Christians lose freedom every time we fear something more than God. When children are most concerned with the affection of their parents, they become enslaved by that perceived need. When Parents are most concerned with gaining respect from their children, they become enslaved by that perceived need. When a wife is most concerned with receiving love from her husband, she becomes enslaved by that perceived need. While it is not a bad thing to desire affection, respect or love, when we place any other human being as our source of satisfaction we are saying that we fear man more than God.
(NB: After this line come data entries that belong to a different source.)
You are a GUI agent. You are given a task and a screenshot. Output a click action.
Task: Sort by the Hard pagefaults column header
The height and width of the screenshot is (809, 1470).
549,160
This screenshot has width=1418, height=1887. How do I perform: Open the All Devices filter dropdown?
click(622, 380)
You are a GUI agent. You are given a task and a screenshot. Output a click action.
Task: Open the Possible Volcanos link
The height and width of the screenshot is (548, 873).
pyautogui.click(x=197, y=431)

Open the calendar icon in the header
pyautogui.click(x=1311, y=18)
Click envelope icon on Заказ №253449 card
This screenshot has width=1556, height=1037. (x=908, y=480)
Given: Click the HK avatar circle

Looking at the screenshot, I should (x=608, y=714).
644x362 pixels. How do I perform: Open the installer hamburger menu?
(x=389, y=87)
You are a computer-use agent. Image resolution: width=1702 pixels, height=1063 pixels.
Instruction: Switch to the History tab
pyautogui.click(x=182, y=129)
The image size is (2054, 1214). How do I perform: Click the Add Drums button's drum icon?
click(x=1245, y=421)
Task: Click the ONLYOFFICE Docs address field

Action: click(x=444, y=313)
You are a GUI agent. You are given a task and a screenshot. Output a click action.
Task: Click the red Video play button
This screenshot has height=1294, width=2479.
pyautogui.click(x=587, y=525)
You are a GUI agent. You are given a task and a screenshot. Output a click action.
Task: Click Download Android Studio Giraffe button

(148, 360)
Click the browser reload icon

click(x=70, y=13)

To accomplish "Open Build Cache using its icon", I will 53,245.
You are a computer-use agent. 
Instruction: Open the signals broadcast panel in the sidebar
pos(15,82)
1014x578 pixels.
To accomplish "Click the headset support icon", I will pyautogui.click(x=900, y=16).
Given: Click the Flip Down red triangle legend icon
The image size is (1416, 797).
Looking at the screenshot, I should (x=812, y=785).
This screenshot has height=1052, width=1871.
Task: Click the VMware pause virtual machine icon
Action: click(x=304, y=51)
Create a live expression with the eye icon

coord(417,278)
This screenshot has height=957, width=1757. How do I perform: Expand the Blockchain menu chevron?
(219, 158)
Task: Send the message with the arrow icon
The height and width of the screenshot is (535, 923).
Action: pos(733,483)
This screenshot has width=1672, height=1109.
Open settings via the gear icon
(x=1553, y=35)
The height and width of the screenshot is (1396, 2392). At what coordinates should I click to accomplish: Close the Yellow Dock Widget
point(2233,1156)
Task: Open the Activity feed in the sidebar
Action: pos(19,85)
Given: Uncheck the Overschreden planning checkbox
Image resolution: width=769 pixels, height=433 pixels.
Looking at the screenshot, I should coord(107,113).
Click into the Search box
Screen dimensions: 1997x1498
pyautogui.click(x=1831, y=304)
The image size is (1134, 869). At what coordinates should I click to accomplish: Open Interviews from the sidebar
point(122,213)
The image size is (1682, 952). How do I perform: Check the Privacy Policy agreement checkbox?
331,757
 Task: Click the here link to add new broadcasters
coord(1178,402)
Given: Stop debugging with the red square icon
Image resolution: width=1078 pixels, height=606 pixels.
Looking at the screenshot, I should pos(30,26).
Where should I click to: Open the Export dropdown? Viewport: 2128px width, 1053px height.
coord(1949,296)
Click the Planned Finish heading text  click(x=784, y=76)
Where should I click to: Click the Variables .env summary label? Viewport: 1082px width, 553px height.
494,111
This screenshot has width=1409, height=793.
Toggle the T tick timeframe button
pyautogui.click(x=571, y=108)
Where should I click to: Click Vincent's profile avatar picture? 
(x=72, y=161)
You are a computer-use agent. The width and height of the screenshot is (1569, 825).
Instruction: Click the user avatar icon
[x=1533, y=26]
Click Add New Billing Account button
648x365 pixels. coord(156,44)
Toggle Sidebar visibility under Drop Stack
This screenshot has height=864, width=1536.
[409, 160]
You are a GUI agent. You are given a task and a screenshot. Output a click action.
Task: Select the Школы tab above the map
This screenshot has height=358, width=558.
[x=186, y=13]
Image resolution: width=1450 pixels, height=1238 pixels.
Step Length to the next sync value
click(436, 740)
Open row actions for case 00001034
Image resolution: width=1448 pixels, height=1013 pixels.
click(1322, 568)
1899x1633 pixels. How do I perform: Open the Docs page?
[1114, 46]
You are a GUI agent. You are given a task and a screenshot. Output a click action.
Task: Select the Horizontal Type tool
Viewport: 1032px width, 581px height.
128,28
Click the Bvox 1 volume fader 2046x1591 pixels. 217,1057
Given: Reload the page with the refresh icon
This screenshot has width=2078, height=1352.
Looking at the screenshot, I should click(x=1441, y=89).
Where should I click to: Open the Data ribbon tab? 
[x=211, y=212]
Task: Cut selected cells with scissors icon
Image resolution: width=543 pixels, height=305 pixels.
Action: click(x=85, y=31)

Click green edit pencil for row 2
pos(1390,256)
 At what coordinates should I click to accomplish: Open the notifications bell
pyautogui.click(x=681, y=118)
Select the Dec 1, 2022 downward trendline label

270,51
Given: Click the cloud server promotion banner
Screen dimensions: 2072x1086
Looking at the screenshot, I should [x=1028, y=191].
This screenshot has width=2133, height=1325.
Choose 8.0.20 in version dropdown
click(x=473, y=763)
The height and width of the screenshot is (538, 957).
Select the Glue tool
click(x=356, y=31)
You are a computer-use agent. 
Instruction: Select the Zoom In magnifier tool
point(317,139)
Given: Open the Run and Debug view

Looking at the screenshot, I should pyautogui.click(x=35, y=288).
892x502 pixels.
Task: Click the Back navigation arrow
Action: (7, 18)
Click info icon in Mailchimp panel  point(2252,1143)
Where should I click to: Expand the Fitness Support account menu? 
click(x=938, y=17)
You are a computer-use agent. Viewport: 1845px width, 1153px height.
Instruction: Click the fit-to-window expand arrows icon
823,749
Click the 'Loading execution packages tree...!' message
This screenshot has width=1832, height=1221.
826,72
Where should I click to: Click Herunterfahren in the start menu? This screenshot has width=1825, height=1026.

The Old Testament has countless examples in the lives of patriarchs, judges, priests, prophets and kings where we can see that the fear of man results in disappointment and even tragedy compared to the blessing that comes from fearing God. As an example, just look at the life of King Asa in 2 Chronicles 14-16. Asa is known as a good king who did right in the eyes of God. He commanded Judah to fear the Lord and he took down the places of worshipping false gods (14:1-4). As a result of this beautiful fear of the Lord, we read, “And the kingdom had rest under him. He built fortified cities in Judah, for the land had rest. He had no war in those years, for the LORD gave him peace.”(vs. 5b-6).
The point here is not that when you fear God, you will never have troubles. Asa had his fair share of problems to deal with. He was King of Israel when God’s people were known in national identity. The peace and freedom of this kingdom was noticeable when Israel feared God over the nations. One way we particularly see this is when Ethiopia came against Judah with 1,000,000 men. That’s right, One Million! Judah had a maximum of 580,000 men. They were out-numbered by this impressive army by two to one. Asa feared God. He did not go to the other pagan nations for backing. He did not make treaties to bolster his forces. He sought out the Lord who he feared, and God gave victory. The point is that his fear of God gave Asa confidence that he was already on the winning team. His God was bigger than the nations. Many people would be shivering with fear and enslaved to worry. Asa was confident in his God and free to trust.
If you turn to the end of Asa’s life in 1 Chronicles 16, we find a different king. Asa was threatened by the northern kingdom of Israel. Instead of seeking out the Lord and fearing God, Asa feared man and sought the help of Syria. Asa then received a very profound rebuke. “At that time Hanani the seer came to Asa king of Judah and said to him, "Because you relied on the king of Syria, and did not rely on the LORD your God, the army of the king of Syria has escaped you. Were not the Ethiopians and the Libyans a huge army with very many chariots and horsemen? Yet because you relied on the LORD, he gave them into your hand. For the eyes of the LORD run to and fro throughout the whole earth, to give strong support to those whose heart is blameless toward him. You have done foolishly in this, for from now on you will have wars."(2 Chronicles 16:7-9). Asa spent the remainder of his life enslaved to man-fearing and didn’t even seek the Lord when he was struck with disease. He became an angry man who treated people with cruelty in his final days. Surely Asa could tell us something about the freedom in fearing God compared to being enslaved to our sinful desires in the fear of man.
True freedom comes through living a life where you are not anxious about your reliance on other humans but by having complete satisfaction in God who provides all and generously loves. It comes through knowing that everything we ever need for all eternity is found through the cross of Christ. When we forget God, men and women become bigger in our eyes than they actually are. Freedom is being able to serve God and rely on the concrete hope we have for eternity. It comes when God is the biggest most glorious focus of our life. When that happens we can actually say, “What can mere man do to me.” That is freedom.